Tuesday, February 16, 2010


"Under the microscope, I found that snowflakes were miracles of beauty; and it seemed a shame that this beauty should not be seen and appreciated by others. Every crystal was a masterpiece of design and no one design was ever repeated. When a snowflake melted, that design was forever lost. Just that much beauty was gone, without leaving any record behind."

Those eloquent words were written by Wilson “Snowflake” Bentley, who in 1885 became the first person to photograph a single snow crystal. He would go on to photograph more than 5000 snowflakes and make the discovery that no two snowflakes are alike.

In the aftermath of a recent blizzard it’s difficult to think of snow in such a poetic manner. In reality, snow is a mineral, just like salt or even diamonds. At the center of a snowflake is a speck of dust that can contain anything from an outer space particle to volcanic ash. As the snowflake forms around that speck, its shape is altered by humidity, temperature and wind. A snow crystal can be 50 times as wide as it is thick. According to Guinness World Records, the largest snowflake ever recorded was a 15-incher that besieged Fort Keogh, Montana, in 1887.

As Bentley documented with his photographs, individual snowflakes can be beautiful, but blizzard conditions make for dangerous roadways. Although snow and ice are bad for driving, these natural substances pose no threat to our environment. The methods we use to remove snow and ice, however, can be harmful to our natural resources.

Because it is readily available, effective, and inexpensive, salt is typically the first line of defense to make our roadways safer.
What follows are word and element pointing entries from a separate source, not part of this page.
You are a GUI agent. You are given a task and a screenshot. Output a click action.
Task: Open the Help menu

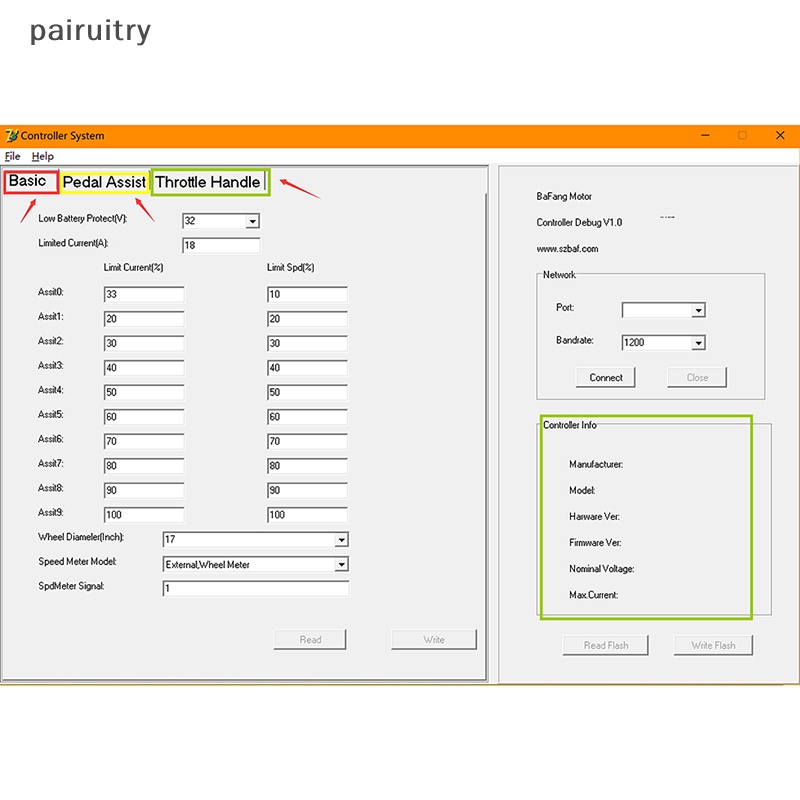click(x=42, y=157)
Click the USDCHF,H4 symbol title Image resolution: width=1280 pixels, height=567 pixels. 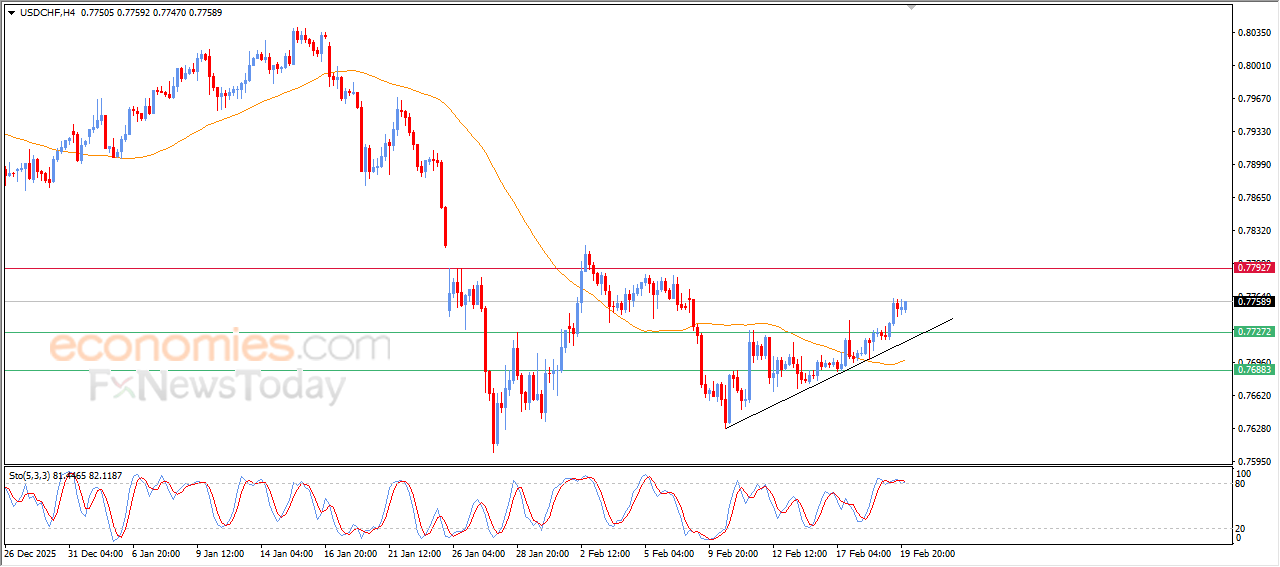pyautogui.click(x=46, y=12)
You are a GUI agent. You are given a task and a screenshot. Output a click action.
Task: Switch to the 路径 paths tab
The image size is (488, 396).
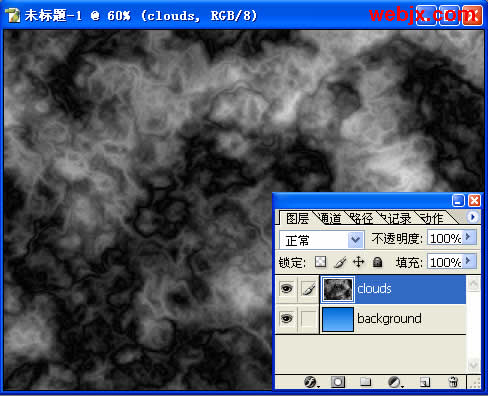click(x=362, y=218)
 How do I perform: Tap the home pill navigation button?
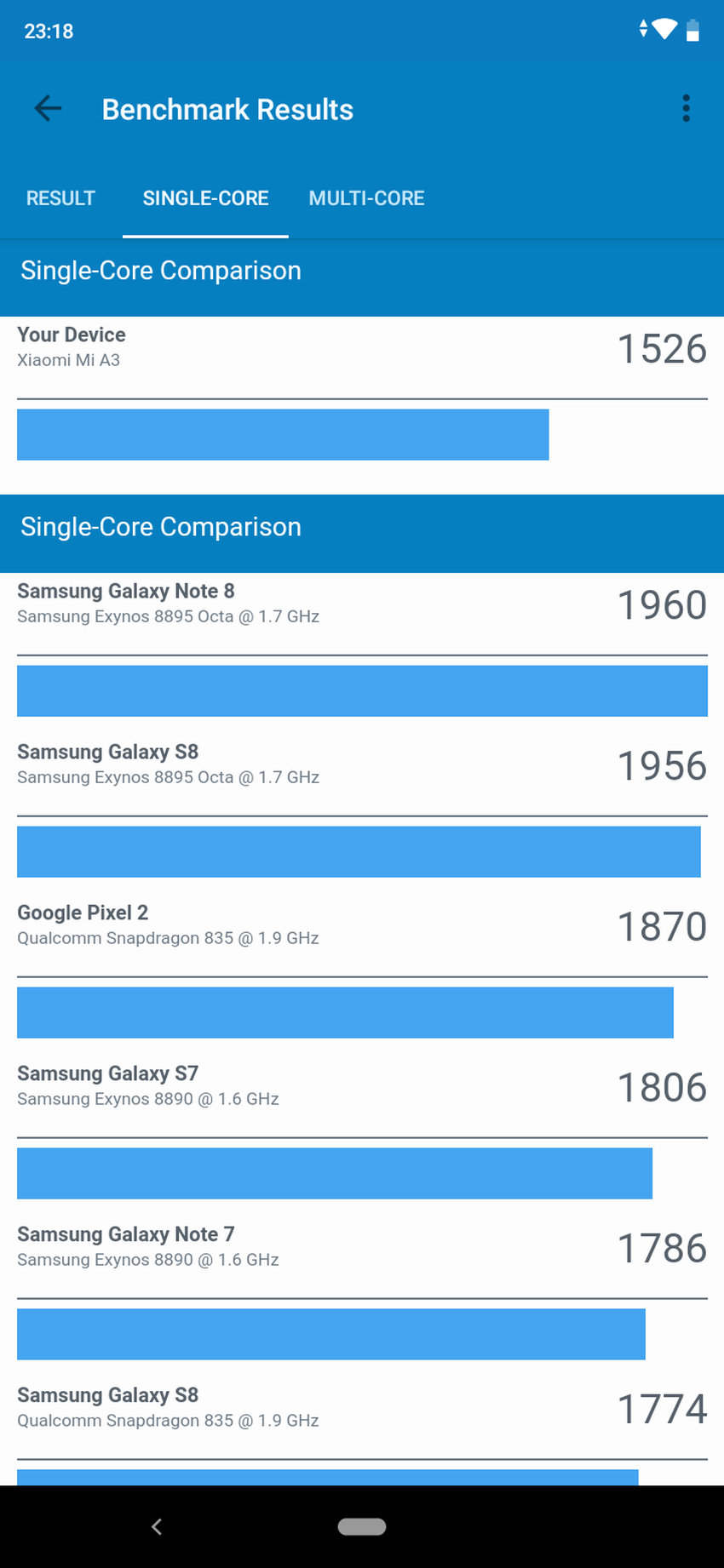point(362,1526)
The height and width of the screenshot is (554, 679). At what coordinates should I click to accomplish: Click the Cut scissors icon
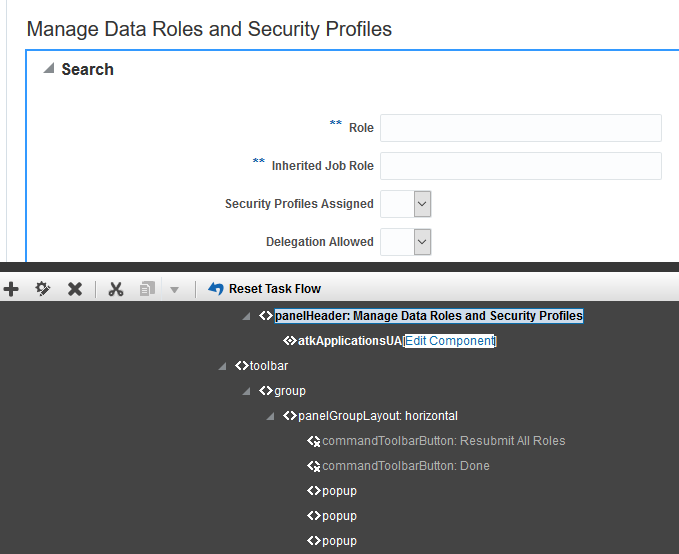click(x=116, y=289)
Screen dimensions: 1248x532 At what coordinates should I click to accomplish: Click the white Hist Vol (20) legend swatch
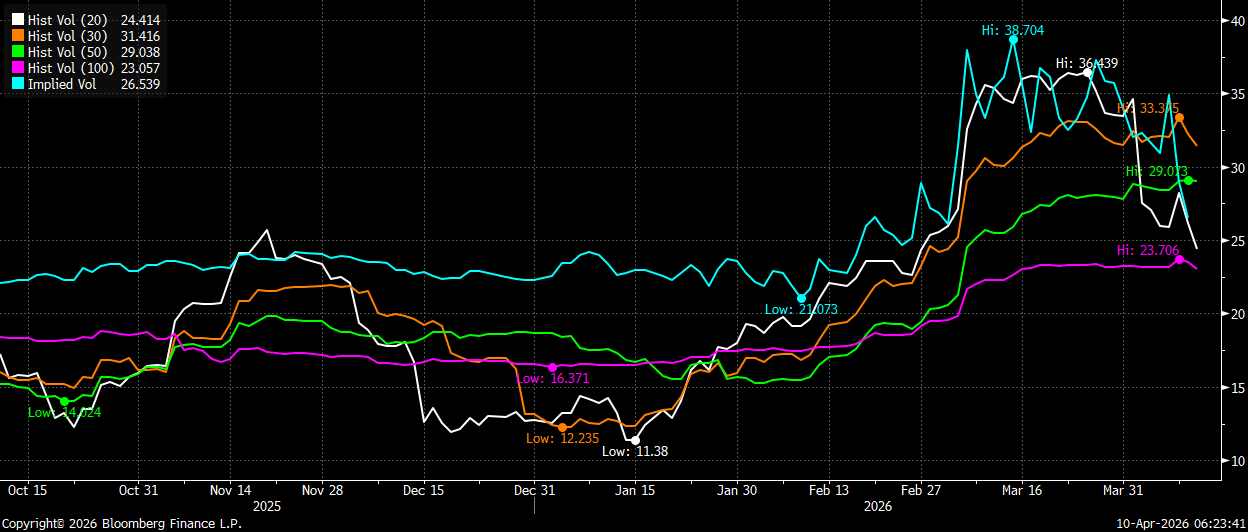(x=16, y=20)
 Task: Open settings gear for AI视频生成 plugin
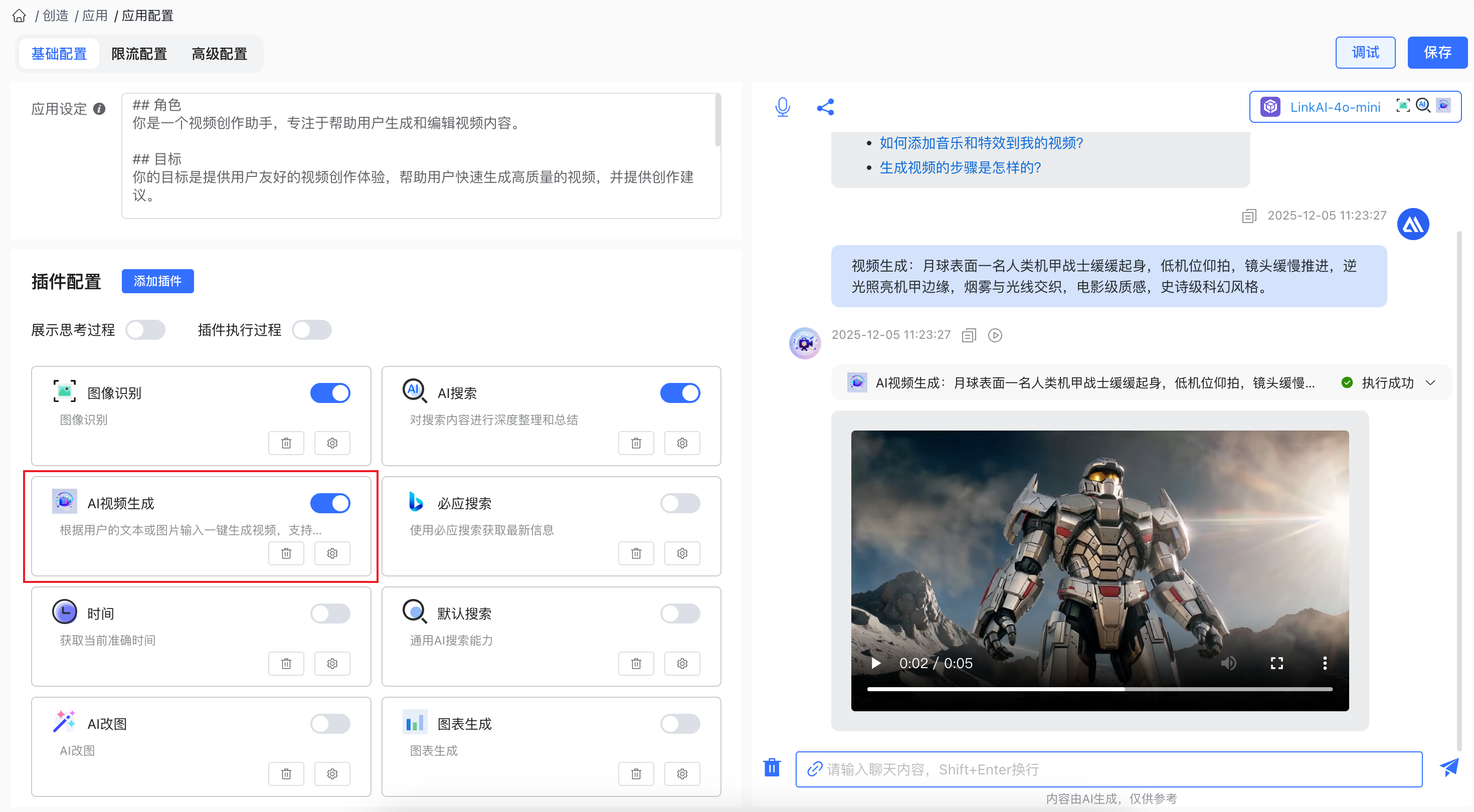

Yes, salt is a natural resource, but excess salt can saturate and destroy soil’s natural structure and result in erosion. High concentrations of salt can damage and kill vegetation - a vital buffer between land and water - and pose a serious threat to fresh water ecosystems and fish. Excess salt can also get into our groundwater and runoff into reservoirs affecting our drinking water.

At home we can avoid using salt on our driveways, sidewalks and walkways. When possible, shoveling immediately after the snow stops falling is a good idea. If you’re unable to do so or prefer not to shovel, consider investing in an electric snow blower. True, electric models consume energy, but unlike gas blowers they don’t emit greenhouse gases.

Alternatives to salt for traction include sand or even birdseed (which has the extra benefit of providing food for birds at a time when they really need it). Although these substances won’t melt snow or ice, they will provide a better grip on slick surfaces. Avoid products that contain nitrogen-based urea. Not only are such products more costly, they don’t work when temperatures fall below 20-degrees. Moreover, when urea is applied to the ground it eventually runs off into the street, into storm drains and ends up in our waterways.

To help prevent surface water contamination, snow should be piled in an area that has an adequate depth of soil between the ground level and the water table. The soil and vegetation will act as a filter for pollutants in the melting snow. Always avoid plowing snow into surface waters or near storm drains

We are unaccustomed to blizzard conditions in our area. Still, we should be informed on how best to handle such an abundance of snow and ice so we can protect our abundant natural resources all winter long.